## DATA SECTION
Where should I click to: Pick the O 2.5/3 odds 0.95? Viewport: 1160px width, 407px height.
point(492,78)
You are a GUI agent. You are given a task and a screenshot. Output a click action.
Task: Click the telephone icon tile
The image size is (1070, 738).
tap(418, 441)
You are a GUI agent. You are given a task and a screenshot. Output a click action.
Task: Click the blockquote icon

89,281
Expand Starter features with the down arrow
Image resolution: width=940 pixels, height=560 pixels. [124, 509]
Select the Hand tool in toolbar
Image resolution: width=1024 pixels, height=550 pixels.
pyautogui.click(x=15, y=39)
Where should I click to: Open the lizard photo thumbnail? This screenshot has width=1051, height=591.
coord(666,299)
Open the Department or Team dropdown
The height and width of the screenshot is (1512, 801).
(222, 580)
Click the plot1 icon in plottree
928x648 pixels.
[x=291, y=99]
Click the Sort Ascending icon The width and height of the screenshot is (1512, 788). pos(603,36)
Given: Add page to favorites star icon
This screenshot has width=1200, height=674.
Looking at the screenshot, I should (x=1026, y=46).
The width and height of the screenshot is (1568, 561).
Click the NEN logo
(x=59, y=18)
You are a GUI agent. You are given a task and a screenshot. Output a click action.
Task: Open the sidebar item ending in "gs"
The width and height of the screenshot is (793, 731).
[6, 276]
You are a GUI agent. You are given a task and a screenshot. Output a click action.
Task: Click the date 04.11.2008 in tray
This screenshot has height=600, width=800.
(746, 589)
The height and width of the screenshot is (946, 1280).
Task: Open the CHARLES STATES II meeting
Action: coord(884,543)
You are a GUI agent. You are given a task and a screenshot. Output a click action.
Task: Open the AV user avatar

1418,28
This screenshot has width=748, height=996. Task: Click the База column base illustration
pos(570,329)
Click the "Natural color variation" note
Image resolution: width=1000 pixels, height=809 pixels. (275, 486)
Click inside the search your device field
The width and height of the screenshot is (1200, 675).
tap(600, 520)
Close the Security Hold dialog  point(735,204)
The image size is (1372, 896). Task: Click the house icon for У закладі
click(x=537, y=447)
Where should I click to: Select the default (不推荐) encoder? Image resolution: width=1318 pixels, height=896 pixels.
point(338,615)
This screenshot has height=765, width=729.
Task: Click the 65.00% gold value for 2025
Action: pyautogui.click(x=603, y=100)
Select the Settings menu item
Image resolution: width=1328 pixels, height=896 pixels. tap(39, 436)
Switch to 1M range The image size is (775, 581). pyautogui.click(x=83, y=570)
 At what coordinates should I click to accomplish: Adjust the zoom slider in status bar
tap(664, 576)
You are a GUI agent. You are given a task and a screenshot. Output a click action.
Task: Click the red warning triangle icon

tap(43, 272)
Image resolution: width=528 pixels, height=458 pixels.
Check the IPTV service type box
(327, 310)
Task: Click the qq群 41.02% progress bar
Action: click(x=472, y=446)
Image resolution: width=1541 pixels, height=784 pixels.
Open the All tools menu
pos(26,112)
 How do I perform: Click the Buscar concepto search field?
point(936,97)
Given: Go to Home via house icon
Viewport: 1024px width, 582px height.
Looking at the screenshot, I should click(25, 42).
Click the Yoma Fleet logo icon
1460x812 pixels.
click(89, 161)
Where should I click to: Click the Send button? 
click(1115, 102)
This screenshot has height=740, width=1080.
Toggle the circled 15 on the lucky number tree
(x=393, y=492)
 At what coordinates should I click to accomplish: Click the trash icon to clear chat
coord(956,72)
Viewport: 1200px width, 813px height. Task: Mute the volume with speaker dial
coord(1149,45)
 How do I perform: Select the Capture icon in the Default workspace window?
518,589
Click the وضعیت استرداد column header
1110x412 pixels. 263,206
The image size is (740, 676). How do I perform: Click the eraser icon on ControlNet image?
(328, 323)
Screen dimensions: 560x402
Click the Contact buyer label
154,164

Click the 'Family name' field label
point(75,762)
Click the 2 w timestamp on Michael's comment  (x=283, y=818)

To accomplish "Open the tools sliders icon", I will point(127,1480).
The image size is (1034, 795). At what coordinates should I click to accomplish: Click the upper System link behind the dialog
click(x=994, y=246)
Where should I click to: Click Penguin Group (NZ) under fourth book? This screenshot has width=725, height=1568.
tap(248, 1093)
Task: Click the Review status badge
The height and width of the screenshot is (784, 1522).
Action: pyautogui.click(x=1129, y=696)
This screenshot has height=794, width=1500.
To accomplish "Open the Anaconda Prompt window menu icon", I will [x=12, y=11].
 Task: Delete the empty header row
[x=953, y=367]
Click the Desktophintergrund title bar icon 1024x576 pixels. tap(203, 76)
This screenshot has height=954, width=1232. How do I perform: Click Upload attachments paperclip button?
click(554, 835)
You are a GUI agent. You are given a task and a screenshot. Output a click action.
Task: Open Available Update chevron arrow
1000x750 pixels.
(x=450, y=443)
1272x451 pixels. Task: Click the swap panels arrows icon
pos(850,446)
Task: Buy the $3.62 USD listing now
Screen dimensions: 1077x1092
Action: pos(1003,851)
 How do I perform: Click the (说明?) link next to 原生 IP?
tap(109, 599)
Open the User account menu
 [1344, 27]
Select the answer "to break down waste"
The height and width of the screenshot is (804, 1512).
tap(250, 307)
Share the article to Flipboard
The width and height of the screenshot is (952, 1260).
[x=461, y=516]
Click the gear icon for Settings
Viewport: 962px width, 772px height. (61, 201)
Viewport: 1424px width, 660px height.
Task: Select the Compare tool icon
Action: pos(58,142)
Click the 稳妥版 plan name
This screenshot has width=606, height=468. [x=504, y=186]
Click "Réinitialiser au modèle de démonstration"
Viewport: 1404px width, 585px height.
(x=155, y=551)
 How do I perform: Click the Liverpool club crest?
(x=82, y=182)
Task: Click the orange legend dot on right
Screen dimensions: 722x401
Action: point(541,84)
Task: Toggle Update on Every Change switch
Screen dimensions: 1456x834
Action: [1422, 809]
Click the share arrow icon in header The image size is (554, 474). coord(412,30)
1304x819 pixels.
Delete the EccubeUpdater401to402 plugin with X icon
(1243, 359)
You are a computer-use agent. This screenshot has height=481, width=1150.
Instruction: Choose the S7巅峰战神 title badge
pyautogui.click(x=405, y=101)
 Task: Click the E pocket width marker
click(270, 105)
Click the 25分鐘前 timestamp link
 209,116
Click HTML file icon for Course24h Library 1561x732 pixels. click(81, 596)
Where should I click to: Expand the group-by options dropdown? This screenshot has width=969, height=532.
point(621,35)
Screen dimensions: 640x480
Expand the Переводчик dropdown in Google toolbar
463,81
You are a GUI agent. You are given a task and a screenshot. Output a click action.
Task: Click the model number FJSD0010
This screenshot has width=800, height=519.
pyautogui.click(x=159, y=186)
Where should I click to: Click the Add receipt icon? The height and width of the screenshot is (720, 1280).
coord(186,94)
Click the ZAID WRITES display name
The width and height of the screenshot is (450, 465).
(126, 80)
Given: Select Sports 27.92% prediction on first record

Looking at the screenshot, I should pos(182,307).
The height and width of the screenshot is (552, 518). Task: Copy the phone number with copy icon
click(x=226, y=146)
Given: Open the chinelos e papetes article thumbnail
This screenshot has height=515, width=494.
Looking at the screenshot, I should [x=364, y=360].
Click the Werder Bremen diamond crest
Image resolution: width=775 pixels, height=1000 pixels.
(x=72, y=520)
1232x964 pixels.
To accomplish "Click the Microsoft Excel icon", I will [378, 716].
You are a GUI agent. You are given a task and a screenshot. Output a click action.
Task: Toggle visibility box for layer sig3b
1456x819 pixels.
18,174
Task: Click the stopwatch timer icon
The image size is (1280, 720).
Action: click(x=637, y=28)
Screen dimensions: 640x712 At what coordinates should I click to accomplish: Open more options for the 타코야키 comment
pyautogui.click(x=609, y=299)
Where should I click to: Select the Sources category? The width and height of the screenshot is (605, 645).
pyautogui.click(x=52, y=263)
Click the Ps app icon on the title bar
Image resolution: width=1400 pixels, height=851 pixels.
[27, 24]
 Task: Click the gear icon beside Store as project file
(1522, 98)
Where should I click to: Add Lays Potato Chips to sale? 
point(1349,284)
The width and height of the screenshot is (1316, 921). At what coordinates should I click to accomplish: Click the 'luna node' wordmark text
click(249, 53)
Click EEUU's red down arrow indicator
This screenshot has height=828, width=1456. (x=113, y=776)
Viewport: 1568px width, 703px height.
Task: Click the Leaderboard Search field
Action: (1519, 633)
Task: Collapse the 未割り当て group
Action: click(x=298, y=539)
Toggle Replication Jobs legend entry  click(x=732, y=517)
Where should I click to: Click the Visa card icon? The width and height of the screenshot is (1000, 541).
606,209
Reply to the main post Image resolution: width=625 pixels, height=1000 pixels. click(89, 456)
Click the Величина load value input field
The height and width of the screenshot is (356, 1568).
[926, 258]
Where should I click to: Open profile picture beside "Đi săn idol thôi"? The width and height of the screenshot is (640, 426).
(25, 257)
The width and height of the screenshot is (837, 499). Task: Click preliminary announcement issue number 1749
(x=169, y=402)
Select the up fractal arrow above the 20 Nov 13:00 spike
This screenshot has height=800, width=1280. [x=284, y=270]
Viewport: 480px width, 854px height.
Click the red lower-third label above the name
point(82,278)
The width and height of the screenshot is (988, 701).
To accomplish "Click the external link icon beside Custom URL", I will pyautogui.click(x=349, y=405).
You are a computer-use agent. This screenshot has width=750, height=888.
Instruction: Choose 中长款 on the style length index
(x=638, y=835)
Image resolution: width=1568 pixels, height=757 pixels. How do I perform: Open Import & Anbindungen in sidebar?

## WORK TO COMPLETE
Return every line from the records above that contains the string "header", copying each line in full. Case counts when matching.

## RESPONSE TO THE TASK
Click the وضعیت استرداد column header
 Task: Delete the empty header row
Click the share arrow icon in header The image size is (554, 474). coord(412,30)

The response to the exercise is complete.